Employing centuries-old artisanal heritage with comptempory technique, the Rwandan women’s courage, skill, fortitude and faith help challenging pre-conceptions of “Made in Africa.” Our goal is to shift paradigms in high-end jewellery and bring to market ethical luxury, within a brand context, affording priority to craftsmanship, provenance and elevated design.
Jeanette is our lead craftswoman and Eden Diodati’s project manager artisan within the Master Weavers of my partner cooperative. She was orphaned during the genocide and was the sole survivor in her entire family. Today, we see her transformed through the community of the cooperative. She is a confident, elegant and creative woman who holds firmly to an immutable sense of personal gifting, despite the trauma of the beginning of her life.
Another master weaver, Sada, contracted HIV through gender-based violence during the conflict. She struggles daily with the scourge of her illness. Her deep courage, smile and femininity is almost always in my mind, and her courage represents the cornerstone of what Eden Diodati is. It is a brand providing sustainable income to formerly marginalised artisans, but it is also a conduit that exposes humanity through the light of love and solidarity. Each piece reflect the stories of craftswomen who had the breath-taking courage to look up beyond dark circumstances, in order to be sustained symbiotically by the work of their hands and the inherent creativity of their souls.
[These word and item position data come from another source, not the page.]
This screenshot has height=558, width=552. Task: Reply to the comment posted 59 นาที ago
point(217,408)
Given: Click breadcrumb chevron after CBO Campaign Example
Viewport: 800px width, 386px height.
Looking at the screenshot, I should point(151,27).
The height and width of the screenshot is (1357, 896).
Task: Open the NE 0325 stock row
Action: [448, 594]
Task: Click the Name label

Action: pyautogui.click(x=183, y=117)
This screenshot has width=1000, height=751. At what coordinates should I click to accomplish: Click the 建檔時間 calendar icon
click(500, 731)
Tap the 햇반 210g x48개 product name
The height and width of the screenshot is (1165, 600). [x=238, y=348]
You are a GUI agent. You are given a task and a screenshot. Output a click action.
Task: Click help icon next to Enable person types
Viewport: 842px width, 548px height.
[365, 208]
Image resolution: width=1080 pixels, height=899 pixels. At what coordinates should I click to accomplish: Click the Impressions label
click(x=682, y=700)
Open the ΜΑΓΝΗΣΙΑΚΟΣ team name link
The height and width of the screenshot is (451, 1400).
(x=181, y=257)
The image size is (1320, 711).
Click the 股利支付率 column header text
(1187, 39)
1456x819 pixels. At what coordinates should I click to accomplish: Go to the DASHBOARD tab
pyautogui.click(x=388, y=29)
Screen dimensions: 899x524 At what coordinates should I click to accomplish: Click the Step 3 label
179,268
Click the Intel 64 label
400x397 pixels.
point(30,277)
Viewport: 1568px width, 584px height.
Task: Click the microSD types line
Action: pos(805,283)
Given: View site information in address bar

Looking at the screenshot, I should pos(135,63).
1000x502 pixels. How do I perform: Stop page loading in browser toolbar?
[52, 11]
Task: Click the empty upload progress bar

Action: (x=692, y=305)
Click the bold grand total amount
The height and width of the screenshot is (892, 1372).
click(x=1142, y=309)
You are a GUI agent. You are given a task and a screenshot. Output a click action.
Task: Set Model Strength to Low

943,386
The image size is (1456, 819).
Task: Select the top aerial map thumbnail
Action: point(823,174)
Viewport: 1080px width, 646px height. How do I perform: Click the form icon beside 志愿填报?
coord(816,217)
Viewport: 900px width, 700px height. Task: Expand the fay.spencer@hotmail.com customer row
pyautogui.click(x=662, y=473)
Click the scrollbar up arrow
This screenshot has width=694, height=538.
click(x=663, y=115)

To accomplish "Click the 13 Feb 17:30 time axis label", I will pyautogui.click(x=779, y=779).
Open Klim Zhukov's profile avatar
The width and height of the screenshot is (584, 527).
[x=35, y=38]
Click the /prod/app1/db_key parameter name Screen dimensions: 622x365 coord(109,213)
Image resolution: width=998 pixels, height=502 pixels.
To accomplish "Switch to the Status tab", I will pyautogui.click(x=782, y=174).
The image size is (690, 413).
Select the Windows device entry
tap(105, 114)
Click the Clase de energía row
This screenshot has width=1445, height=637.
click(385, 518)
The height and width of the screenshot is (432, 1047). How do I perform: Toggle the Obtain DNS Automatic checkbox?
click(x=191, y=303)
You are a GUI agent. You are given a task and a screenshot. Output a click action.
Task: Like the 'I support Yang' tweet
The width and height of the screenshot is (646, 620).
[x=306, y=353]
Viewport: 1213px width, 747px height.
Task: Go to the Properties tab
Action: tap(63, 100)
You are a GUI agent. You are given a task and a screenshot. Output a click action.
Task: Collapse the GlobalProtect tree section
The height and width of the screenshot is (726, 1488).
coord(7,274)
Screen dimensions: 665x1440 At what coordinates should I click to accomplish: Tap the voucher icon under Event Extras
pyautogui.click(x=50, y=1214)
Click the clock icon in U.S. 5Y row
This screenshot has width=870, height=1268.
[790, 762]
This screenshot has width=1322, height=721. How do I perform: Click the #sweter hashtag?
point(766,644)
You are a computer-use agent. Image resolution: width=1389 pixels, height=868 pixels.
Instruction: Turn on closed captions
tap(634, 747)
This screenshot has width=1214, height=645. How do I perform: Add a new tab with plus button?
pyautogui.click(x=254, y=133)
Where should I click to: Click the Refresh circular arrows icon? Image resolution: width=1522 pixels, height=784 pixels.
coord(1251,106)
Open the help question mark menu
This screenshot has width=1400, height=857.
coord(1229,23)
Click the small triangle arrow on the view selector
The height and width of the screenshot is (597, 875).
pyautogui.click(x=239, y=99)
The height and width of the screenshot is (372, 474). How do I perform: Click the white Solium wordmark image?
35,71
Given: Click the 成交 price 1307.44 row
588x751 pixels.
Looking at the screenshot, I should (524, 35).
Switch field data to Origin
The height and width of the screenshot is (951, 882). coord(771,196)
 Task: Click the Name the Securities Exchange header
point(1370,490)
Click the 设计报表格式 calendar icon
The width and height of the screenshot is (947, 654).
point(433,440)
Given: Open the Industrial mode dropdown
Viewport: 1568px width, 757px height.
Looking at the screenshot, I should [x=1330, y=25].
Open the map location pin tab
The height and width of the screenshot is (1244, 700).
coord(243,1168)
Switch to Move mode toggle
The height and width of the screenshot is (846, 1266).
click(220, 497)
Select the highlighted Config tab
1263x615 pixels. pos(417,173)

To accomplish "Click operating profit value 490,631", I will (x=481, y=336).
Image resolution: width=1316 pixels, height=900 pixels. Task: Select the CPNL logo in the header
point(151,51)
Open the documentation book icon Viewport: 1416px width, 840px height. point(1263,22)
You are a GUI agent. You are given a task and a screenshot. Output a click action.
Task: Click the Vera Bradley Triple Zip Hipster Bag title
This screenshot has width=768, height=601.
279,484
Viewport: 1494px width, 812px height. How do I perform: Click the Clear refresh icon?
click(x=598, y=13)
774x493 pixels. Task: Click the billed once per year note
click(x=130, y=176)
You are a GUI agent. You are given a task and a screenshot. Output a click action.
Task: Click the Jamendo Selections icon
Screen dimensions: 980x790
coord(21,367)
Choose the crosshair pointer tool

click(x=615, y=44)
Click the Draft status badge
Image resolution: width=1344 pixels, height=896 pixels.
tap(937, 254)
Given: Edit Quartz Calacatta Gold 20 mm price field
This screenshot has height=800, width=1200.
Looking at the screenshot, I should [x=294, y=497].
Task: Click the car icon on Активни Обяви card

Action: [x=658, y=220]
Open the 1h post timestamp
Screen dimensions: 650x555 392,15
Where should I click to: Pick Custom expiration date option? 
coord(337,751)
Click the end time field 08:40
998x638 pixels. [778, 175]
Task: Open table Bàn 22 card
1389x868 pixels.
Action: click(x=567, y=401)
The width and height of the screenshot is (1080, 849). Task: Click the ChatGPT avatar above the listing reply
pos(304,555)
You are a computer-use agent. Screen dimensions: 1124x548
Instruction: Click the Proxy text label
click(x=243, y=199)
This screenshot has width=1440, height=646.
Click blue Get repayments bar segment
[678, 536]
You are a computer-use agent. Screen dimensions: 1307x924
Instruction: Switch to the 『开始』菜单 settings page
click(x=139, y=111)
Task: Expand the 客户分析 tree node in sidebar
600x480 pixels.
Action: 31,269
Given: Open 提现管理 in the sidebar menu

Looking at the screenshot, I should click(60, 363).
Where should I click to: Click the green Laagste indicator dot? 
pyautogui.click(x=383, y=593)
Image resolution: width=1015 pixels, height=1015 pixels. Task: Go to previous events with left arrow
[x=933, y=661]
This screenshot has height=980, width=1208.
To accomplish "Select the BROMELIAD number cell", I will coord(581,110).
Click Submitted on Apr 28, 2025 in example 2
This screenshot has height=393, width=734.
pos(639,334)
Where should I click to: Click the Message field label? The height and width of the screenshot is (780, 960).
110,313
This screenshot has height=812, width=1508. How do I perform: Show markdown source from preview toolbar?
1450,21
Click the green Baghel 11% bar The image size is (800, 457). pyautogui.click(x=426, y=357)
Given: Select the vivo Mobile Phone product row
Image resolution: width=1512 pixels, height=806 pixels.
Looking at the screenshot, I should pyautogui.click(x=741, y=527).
Reflecting how this celebration of artisanal heritage transcends cultures, Eden Diodati works on the opposite side of the globe in Italy where the metal components are manufactured by a Responsible Jewellery Council-accredited partner. These are then combined with the beaded elements produced in Rwanda. Our story represents collaboration across continents for positive social good. All the while, a geo-continental amalgam of global cultures influences the design.
We do not compromise. Although we are committed to providing sustainable employment to formerly marginalised and vulnerable women, our collections are design-led and of exceptionally high quality, to ensure that luxury customers who want to invest in our pieces receive the value they deserve. Our circle of ethical production enables clients to empower women sustainably, and enables our clientele the opportunity to experience beauty through compassion.
Eden Diodati donates 10 percent of shareholder dividends to Médecins Sans Frontières, which is also known as Doctors Without Borders. It is an international NGO, established by a group of doctors and journalists in France in 1971, which is best known for its projects in war-torn regions and developing countries affected by endemic diseases, and whose survival is threatened by violence, neglect and catastrophe, primarily due to armed conflict. In 1999 MSF was awarded the Nobel Peace Prize.
The exhilarating reality of our story and my journey has always been and always will be the people and relationships built through it, from young, talented friends and colleagues, to visionary Rwandan social business leaders. Creative and emotional bonds have formed, and common understandings of purpose and trust have developed. I, and all those I work with closely, have a desire to see sustainable luxury brought to the fore of mainstream consciousness.
The depth of what this brand means to me is indescribable. It is the pursuit of my heart, and is why I face all challenges with optimism and faith.
Love is my inspiration, and love never fails.